What you need to do:
Give back the data below word for word. Any image in it should be left out.

Data provided:
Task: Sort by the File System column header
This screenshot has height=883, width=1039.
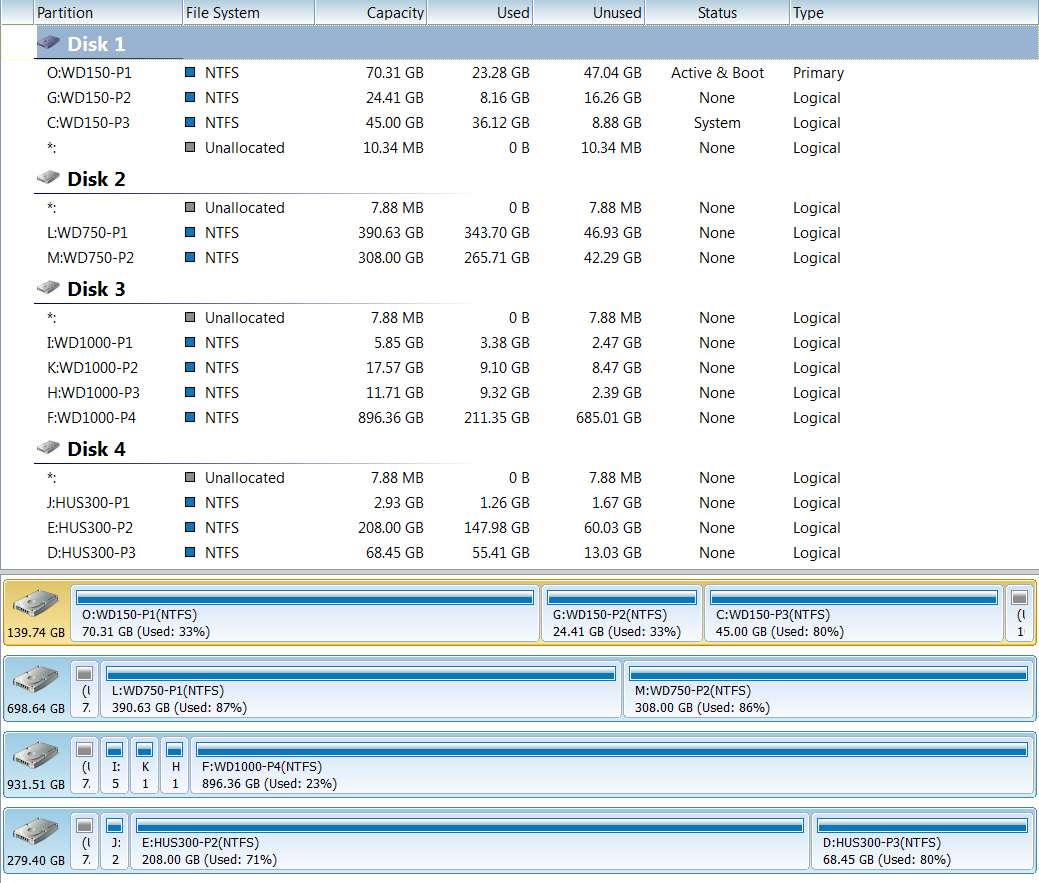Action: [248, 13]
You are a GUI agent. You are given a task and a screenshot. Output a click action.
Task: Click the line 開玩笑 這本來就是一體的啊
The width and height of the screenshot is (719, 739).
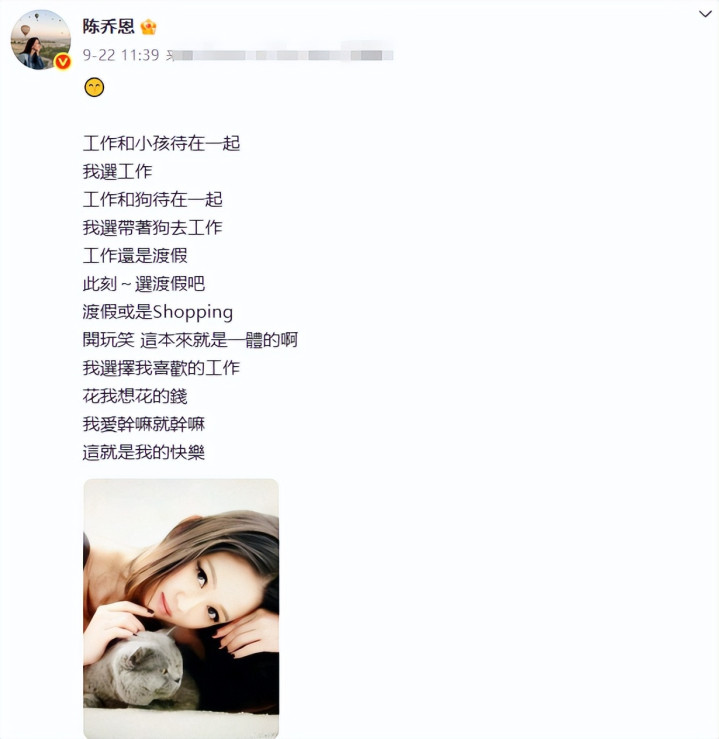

Task output:
Task: Sort by the File System column header
This screenshot has height=883, width=1039.
Action: [248, 13]
You are a GUI agent. You are given a task and a screenshot. Output a click action.
Task: Click the line 開玩笑 這本來就是一體的啊
The width and height of the screenshot is (719, 739).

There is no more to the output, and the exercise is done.